Matt (Boss): "I shouldn't have to explain this to you. You can't just go around being rude to people."
Tony (Employee): "You can, though. That's the beauty of it. There's no advantage to being nice and thoughtful and caring and having integrity. It's a disadvantage, if anything."
Matt: "Let's see. If you carry on like this, I might have to let you go."
Tony: "No you won't. You won't, that's what I'm saying, 'cause you're a nice bloke. So I'll take advantage of you, like everyone else does here. You'll warn me, I'll ignore it. You'll give me another warning. I'll ignore it. I'll carry on doing what the fuck I want. Eventually, you'll give up, and I'll win.
The girls here have discovered that you won't even question 'women's problems'. Katie's had three periods this month. She likes Fridays off. You do nothing. She gets away with it 'cause she's an arsehole. So, I thought, right, let's have a bit of that."
Matt: "Why would you wanna to do that? Why wouldn't you just rather get better and be happy?"
Tony: "There's only one thing that'd make me better and happy, and that's Lisa being around, and that can't happen" (Lisa, his wife, died from cancer). So that's why I nearly killed myself straight away."
Matt: "Right, okay, but you didn't kill yourself, did you? So clearly, you know, something made you stop."
Tony: "The look on the dog's face. She was hungry, so I thought I'd better feed her. It gave me time to think 'I should be dead now'. I didn't care. So everything's a bonus. If I become an arsehole, and I do and say what the fuck I want for as long as I want, and then when it all gets too much, I can always kill myself. It's like a superpower."
From Season 1 Episode 1 of After Life, a show (2019-2022) from the mind of Ricky Gervais.
My ultimate goal now, as the grave beckons, is to strip away the lies and reveal my true essence to the world before it's too late. I think I've finally hit on it. Becoming an arsehole, doing and saying what the fuck I want for as long as I want, right to the bitter end, seems an enviable approach. Feels good to have a solid plan.
If you have a dark sense of humor grounded in what you believe to be the truth about life, contrary to what is generally accepted as the truth about life, you will love this show.

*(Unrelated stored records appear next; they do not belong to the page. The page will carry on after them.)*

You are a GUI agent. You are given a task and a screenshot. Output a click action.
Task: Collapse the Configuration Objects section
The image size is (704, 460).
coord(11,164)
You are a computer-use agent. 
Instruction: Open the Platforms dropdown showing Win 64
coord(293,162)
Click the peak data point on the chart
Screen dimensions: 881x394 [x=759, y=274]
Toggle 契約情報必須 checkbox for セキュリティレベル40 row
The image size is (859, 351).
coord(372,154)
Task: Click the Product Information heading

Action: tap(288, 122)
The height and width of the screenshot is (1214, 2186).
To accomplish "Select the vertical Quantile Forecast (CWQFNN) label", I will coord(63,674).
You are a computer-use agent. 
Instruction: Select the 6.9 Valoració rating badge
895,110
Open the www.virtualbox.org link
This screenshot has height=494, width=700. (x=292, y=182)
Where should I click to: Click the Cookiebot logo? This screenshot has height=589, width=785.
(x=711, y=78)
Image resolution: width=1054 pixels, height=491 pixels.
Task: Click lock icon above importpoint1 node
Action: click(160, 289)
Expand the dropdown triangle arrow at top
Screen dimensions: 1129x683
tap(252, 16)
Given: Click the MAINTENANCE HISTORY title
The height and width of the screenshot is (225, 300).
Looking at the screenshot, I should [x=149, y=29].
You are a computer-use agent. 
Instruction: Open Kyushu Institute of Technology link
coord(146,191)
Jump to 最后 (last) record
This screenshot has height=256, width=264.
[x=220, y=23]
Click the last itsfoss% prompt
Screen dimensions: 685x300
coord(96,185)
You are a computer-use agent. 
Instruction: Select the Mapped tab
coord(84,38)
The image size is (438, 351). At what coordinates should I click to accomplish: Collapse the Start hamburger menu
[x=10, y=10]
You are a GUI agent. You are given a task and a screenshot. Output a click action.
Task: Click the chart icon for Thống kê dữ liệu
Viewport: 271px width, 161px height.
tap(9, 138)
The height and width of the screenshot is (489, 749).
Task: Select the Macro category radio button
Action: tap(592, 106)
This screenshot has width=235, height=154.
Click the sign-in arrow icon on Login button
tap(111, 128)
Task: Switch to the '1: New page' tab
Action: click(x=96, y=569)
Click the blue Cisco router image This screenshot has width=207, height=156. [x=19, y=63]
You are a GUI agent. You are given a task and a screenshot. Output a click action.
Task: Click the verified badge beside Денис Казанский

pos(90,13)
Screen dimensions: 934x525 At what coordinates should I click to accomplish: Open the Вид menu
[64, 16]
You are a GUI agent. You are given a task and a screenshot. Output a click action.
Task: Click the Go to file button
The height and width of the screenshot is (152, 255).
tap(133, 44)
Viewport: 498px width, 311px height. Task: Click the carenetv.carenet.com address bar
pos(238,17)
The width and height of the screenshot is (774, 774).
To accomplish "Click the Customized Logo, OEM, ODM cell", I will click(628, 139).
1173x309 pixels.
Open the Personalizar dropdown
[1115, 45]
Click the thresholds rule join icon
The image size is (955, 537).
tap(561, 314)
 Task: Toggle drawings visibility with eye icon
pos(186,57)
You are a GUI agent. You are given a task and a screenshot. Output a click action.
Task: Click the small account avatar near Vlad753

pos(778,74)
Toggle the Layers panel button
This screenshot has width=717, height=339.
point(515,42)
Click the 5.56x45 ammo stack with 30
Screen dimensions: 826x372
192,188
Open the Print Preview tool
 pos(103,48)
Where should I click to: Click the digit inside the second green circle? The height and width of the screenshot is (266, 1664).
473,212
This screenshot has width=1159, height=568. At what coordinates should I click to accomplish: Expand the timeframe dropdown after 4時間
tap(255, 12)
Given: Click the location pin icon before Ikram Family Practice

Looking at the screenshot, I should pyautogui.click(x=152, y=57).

By the way, this is my second go-around on this show. I watched it originally when it first came out, I am re-watching it now. My perspective this time is deeper and different than the first time.
The first time I dug the dark humor and the humanity of the show. I'm getting that again, but combined with the contrast of a commitment to being nicer to Carol. A show about the death of a spouse hits harder at the age of 72.
I'm not happy at all, and Carol pays the price because I am a bit surly around the house. I have been focusing hard on being nice to her because she deserves it and the clock is ticking like a fucking time bomb. My depression should not compromise her happiness; that is just fucking wrong.
Many of the scenes this time are twisting my gut, provoking guilt in me, making me think, and firing up my determination to make Carol happy.
She has stuck with me for 48 years. Are you fucking kidding me?
The point is, After Life this time around is inspiring an intensity of sensitivity in my wee brain and my battered heart that is almost suffocating.
Learning in a crucible. That should stick with me.